Venetian Renaissance architecture began rather later than in Florence, not really before the 1480s,[1] and throughout the period mostly relied on architects imported from elsewhere in Italy. The city was very rich during the period, and prone to fires, so there was a large amount of building going on most of the time, and at least the facades of Venetian buildings were often particularly luxuriantly ornamented.
Compared to the Renaissance architecture of other Italian cities, there was a degree of conservatism, especially in retaining the overall form of buildings, which in the city were usually replacements on a confined site, and in windows, where arched or round tops, sometimes with a classicized version of the tracery of Venetian Gothic architecture, remained far more heavily used than in other cities.[4] The Doge's Palace was much rebuilt after fires, but mostly behind the Gothic facades.
The Venetian elite had a collective belief in the importance of architecture in bolstering confidence in the Republic, and a Senate resolution in 1535 noted that it was "the most beautiful and illustrious city which at present exists in the world".[5] At the same time, overt competition between patrician families was discouraged, in favour of "harmonious equality", which applied to buildings as to other areas,[6] and novelty for its own sake, or to recapture the glories of antiquity, was regarded with suspicion.[7] Though visitors admired the rich ensembles, Venetian architecture did not have much influence beyond the republic's own possessions before Andrea Palladio (1508–1580), whose style of Palladian architecture became hugely influential some time after his death, not least in the English-speaking world.

■ ■ ■ ■ ■ ■ ■

#### Required task
Please rewrite the passage on Venetian Renaissance architecture from "Compared to the" up to and including "the Gothic facades.", putting "caution" in place of "conservatism". The rows after this point stand apart from the passage on Venetian Renaissance architecture.

#### Records provided
■ ■ ■ ■ ■ ■ ■

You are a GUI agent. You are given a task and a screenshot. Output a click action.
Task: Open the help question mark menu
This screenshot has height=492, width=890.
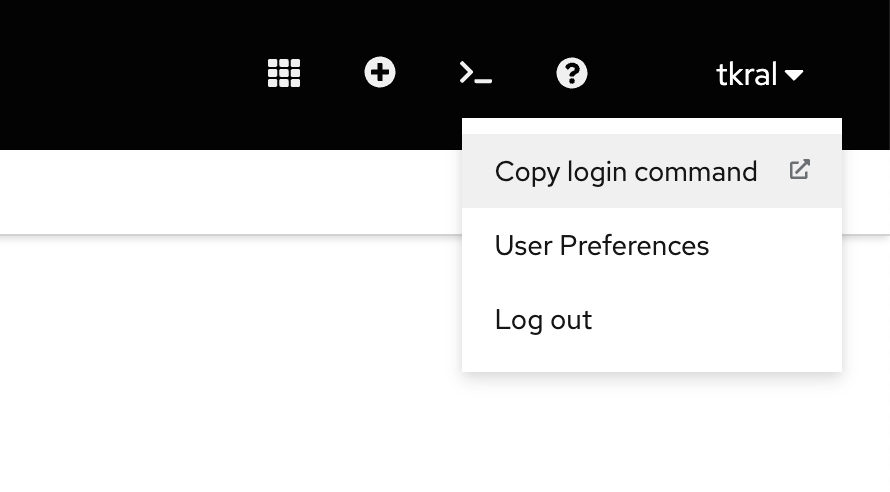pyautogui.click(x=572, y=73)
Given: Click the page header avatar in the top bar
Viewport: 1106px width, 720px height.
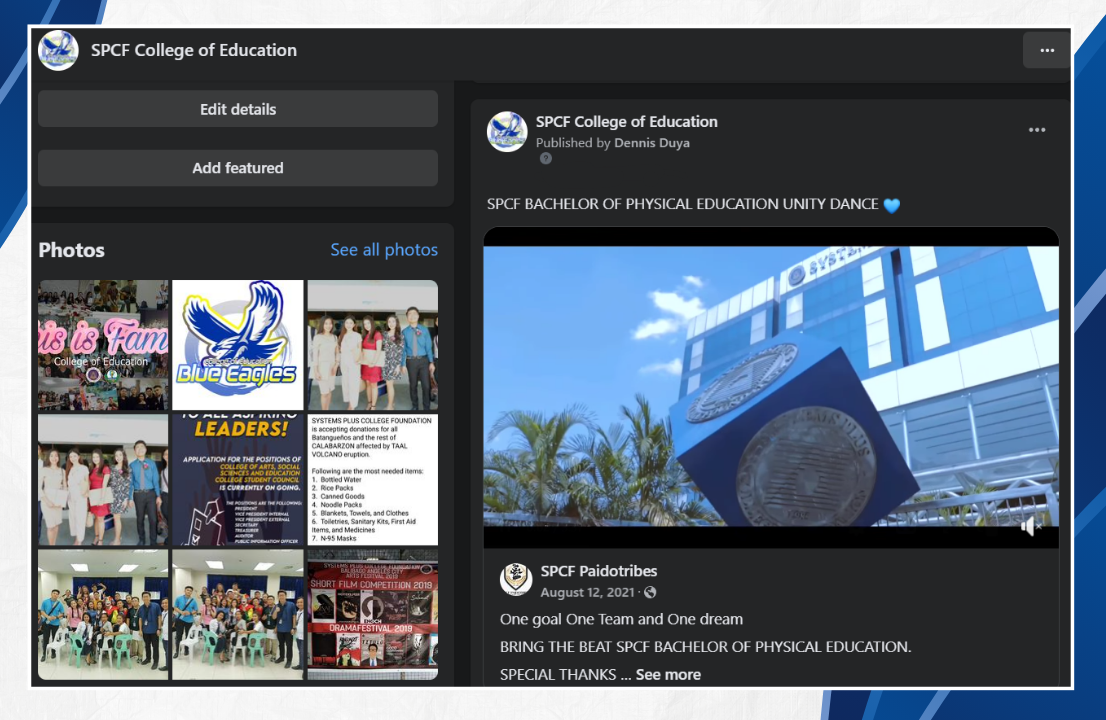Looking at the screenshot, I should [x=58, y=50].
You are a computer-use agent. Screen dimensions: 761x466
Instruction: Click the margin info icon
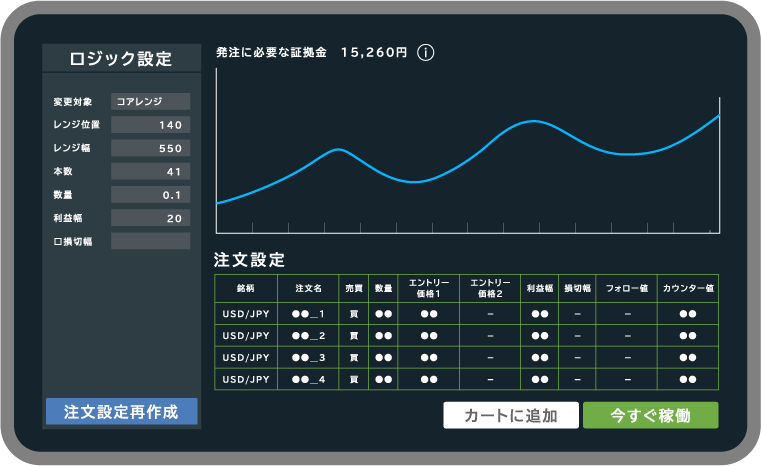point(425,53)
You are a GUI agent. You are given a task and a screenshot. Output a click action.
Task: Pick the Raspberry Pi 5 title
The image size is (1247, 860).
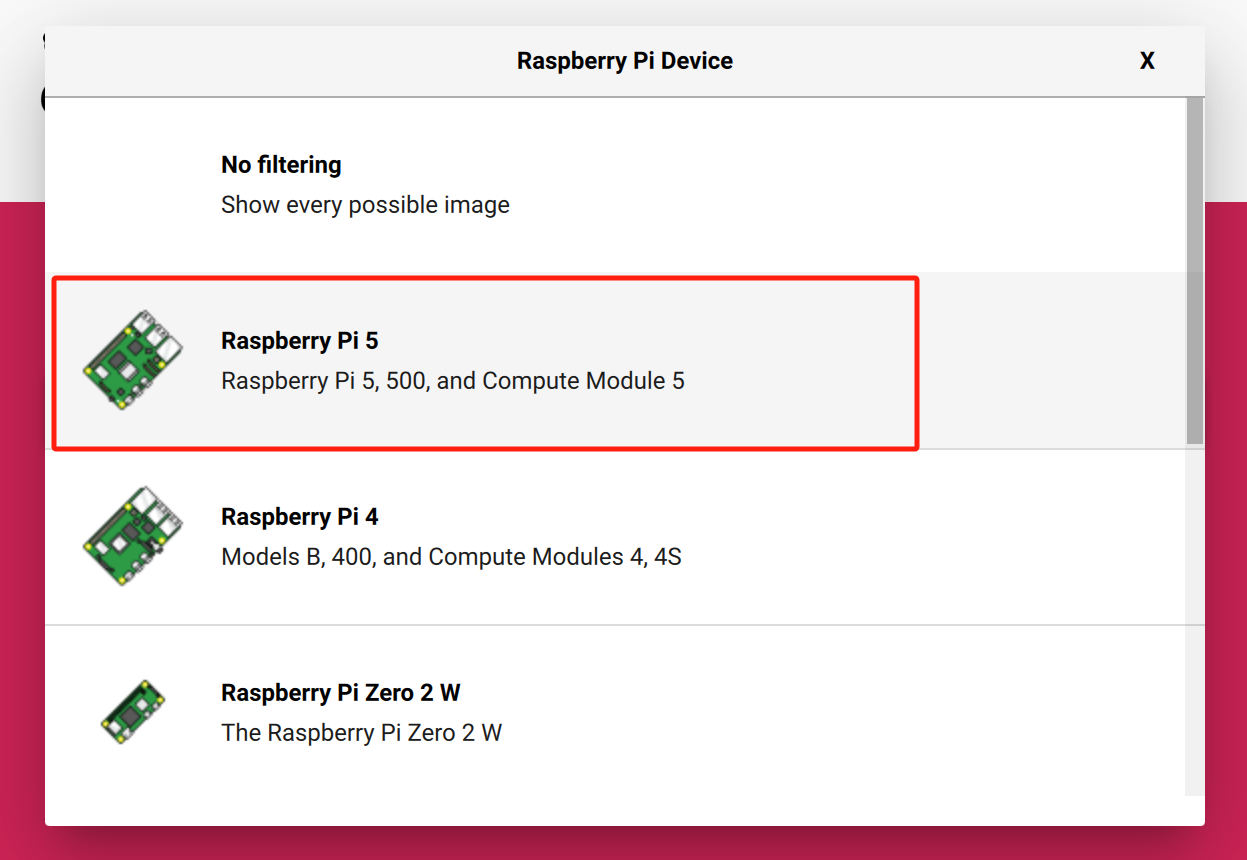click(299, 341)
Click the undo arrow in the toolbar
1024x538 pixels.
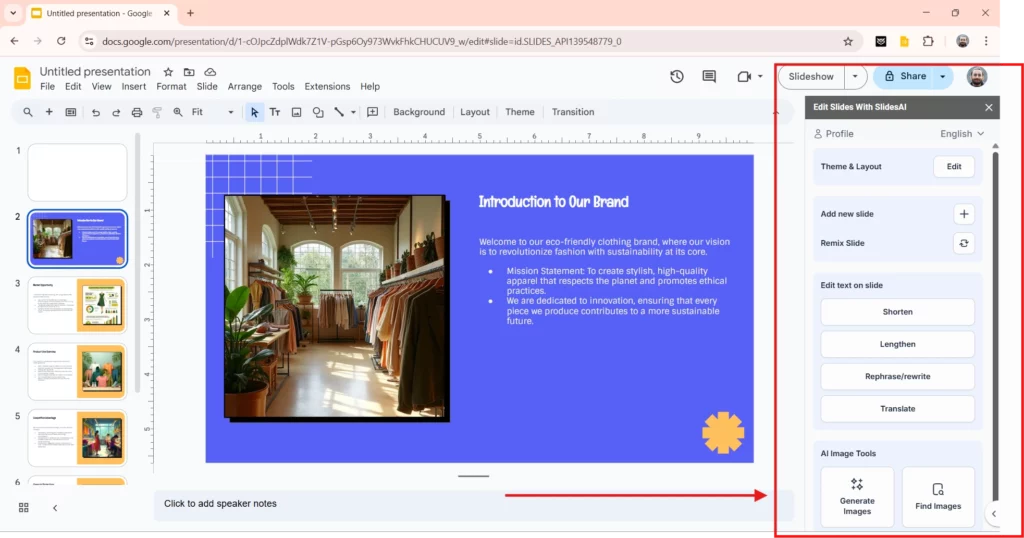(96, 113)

■ ■ ■ ■ ■ ■ ■

#### Correct output
Compared to the Renaissance architecture of other Italian cities, there was a degree of caution, especially in retaining the overall form of buildings, which in the city were usually replacements on a confined site, and in windows, where arched or round tops, sometimes with a classicized version of the tracery of Venetian Gothic architecture, remained far more heavily used than in other cities.[4] The Doge's Palace was much rebuilt after fires, but mostly behind the Gothic facades.